# Can you tell what it is?



## m_fumich (Apr 18, 2013)

Is this picture sufficient to identify the bike? All I know is that it's a Schwinn.


----------



## Nickinator (Apr 18, 2013)

schwinn tornado.


----------



## m_fumich (Apr 18, 2013)

Age range? Worth $60?


----------



## Nickinator (Apr 18, 2013)

I think this is the rare version with the twin tubing leading all the way down to the drop outs, well worth 60 dollars
not sure of age though.

Nick. 



m_fumich said:


> Age range? Worth $60?


----------



## spoker (Apr 18, 2013)

*year*

i think 1964


----------



## spoker (Apr 18, 2013)

*worth it*

and then again maby a 61,rear seat stayssd look modified


----------



## GTs58 (Apr 18, 2013)

The picture is pretty crappy. If that bike has twin straight bars continuing into seat stays it might not be a Tornado. Sometime in 62 the Tornado became the Typhoon. The 1962 Typhoon's had twin straight bars that continued past the seat post in one piece going to the rear dropouts. To me that looks like a *1962 Typhoon*.


----------



## m_fumich (Apr 18, 2013)

Sounds like a rare bike.


----------



## GTs58 (Apr 18, 2013)

It was a low end but unique bike frame for that year. I wouldn't call it rare but there seems to be a market for them. I know two members that sold theirs recently.


----------



## Larmo63 (Apr 18, 2013)

Schwinn made this  double "straight bar" Tornado for two years......I believe


----------



## m_fumich (Apr 18, 2013)

..........


----------



## GTs58 (Apr 18, 2013)

The Typhoon was a middleweight. 

http://waterfordbikes.com/SchwinnCat/flschwinn_1961_1970/1962dlr_Typhoon.html


If the bike in the picture actually has the twin bar that continues there is no question it's a Typhoon. Really hard to be positive with that picture. Can you get a serial number to verify that it is a 62 model?


----------



## bikedudeomaha (Apr 19, 2013)

*62 tornado*

i had one just like that.


 
i payed 60 for it, sold it for 150.


----------



## m_fumich (Apr 19, 2013)

..........


----------



## frank 81 (Apr 20, 2013)

m_fumich said:


> Is this picture sufficient to identify the bike?

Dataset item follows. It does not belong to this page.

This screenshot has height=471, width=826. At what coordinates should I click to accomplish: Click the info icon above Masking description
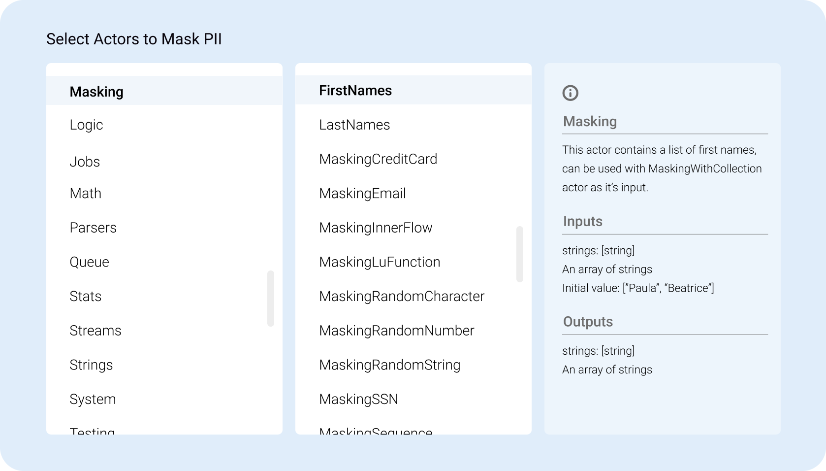pos(571,93)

All I know is that it's a Schwinn.




   62 Typhoon or Skipper?


----------



## Aerocycle36 (Apr 27, 2013)

*196x?*

I was told by an "expert" that they only made these in 1962, but mine has a 61 date code....


----------



## GTs58 (Apr 28, 2013)

Aerocycle36 said:


> I was told by an "expert" that they only made these in 1962, but mine has a 61 date code....




That's pretty common if your Serial Number was recorded in late November of 61. Late November and all December serial numbers were the next year models.


----------